At the centre of the exhibition is the work entitled “Frieze of the Gods II (Rise of Eurydice / Fall of Rome)” (2023).

At first glance, it is an 8m-long canvas on whose surface a superficially abstract weave of broad brushstrokes is depicted. The brushstrokes are sometimes longer, sometimes shorter but always powerfully drawn and remain monochrome in their singular colour trajectories. Slightly curved, they seem to follow the contour of an invisible logical form.


The artist has applied the oil paint in a strikingly impasto manner and so this painting resembles a tactile relief. The heavy scent of the paint wafts into the exhibition space and beguiles not only the visual but also the olfactory senses. Everything in and about this panorama of painting grabs the real senses of the exhibition visitor with an irresistible attraction and its vehement flow.

And yet, between these “land zones” of impasto paint stand the lucid surfaces of an atmospheric blue. These “empty spaces” seem like small windows that offer a view of the endless firmament of the sky.

The association with the ceiling paintings of baroque churches is awakened.

It is painting in virtual reality that has changed the stylistic means in a refreshing way, as Dennis Rudolph paints with brush and oil paint on canvas in real analogue life or as described at the beginning.

The current technological conditions that man has created for the existence and experience of art are also changing art itself. Thus, painting in virtual reality – on the border between presence and absence – is one of the central dichotomies in Dennis Rudolph’s work.
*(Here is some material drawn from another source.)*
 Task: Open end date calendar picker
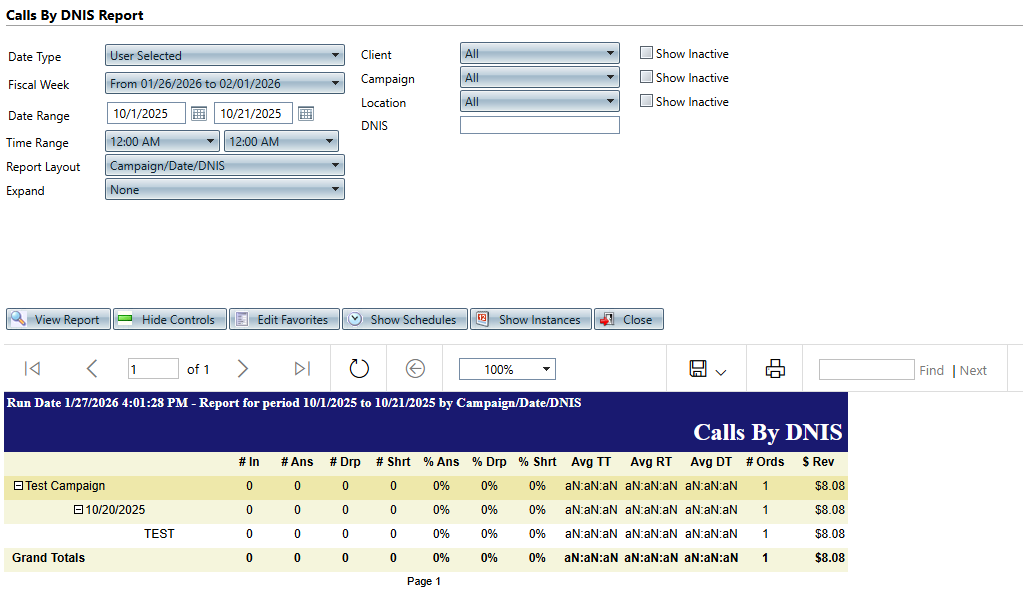pyautogui.click(x=306, y=114)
In his search for ways to give digital brushstrokes back their materiality and transform them to “our analogue side” of reality, Rudolph has begun to paint sections of his virtual works in a thick impasto technique with oil paint on canvas. (see above)
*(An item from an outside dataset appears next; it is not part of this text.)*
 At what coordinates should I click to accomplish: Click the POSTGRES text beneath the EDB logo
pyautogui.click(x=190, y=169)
Using an augmented reality app he developed, which visitors download onto their smartphones, the digitally painted figures in augmented reality emerge from the paintings exactly in line with the sections Rudolph painted in oil.

At this moment, the painting loses its abstraction and we realise that the physical painting is part of a larger visual digital whole.

In Dennis Rudolph’s “Frieze of the Gods II”, the immaterial messengers of Greek mythology perform a dramatic choreography. And because, according to the artist, “anything (is) possible in the vital world”, Eurydice also succeeds in her ascent, which, according to the Greek myth, she was denied because her lover Orpheus could not withstand the test set for him. AR now makes the experience of the transition from one reality to another possible, so that the “underworld” alone is perceived as “another reality” – e.g. as VR=virtual reality. And so Eurydice can – according to allegorical understanding – “ascend”, i.e. wander through the realities.

The entrance to the gallery offers a glimpse into the artist’s digital workshop. Here, Dennis Rudolph has his technical assistant, the 3D printer, produce the next model for his new bronze head edition, which is creatively based on the artist’s virtual 3D painting. Over the weeks of the exhibition, the visitor can observe its generative emergence and growth layer by layer… Contrary to the general trend of digitalisation in all areas of our lives, Dennis Rudolph takes the opposite approach: he materialises the immaterial digital brushstrokes by transferring them into the old media of bronze (sculpture) and (oil) painting.

In the end, a bronze head will be at the centre of the exhibition, testifying in the claim of the monument to an eternal memory of the transfer of the digital into the traditional media. Together with music composed for the works, Dennis Rudolph’s works appeal to all our senses, creating an immersive, multi-sensory experience in which oil painting, digital painting, sculpture, architecture and music combine to create a Wagner-meets-Hollywood Gesamtkunstwerk.

“Only for those who own a smartphone, of course. But that applies to pretty much everyone. After all, we are all cyborgs already.”